— Begin —

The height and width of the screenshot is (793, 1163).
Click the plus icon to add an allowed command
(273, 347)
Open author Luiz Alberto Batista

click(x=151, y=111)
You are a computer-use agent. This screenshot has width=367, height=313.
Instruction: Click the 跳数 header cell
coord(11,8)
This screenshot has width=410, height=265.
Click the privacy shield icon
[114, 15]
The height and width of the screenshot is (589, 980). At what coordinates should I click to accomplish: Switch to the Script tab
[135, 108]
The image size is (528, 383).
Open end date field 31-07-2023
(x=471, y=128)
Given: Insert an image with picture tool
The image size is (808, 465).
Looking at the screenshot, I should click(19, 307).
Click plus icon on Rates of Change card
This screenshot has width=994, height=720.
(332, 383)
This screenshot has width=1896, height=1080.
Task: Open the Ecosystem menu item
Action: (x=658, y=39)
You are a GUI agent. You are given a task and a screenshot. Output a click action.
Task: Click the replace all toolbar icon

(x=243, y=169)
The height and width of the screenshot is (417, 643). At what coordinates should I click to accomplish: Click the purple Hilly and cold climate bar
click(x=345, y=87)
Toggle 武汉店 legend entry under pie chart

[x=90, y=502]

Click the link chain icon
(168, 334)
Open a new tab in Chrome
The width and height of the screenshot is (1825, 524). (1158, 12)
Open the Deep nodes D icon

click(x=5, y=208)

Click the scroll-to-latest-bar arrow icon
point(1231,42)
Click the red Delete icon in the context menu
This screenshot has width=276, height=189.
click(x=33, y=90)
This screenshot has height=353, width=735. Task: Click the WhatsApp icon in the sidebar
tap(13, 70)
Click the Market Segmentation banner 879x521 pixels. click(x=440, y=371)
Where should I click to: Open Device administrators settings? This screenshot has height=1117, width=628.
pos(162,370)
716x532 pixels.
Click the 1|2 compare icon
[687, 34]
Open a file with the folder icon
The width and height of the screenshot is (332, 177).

— End —

WHAT THIS TASK INVOLVES ::
Please transcribe the items from the start through the line with "click(x=151, y=111)".

CORRECT RESULT ::
The height and width of the screenshot is (793, 1163).
Click the plus icon to add an allowed command
(273, 347)
Open author Luiz Alberto Batista

click(x=151, y=111)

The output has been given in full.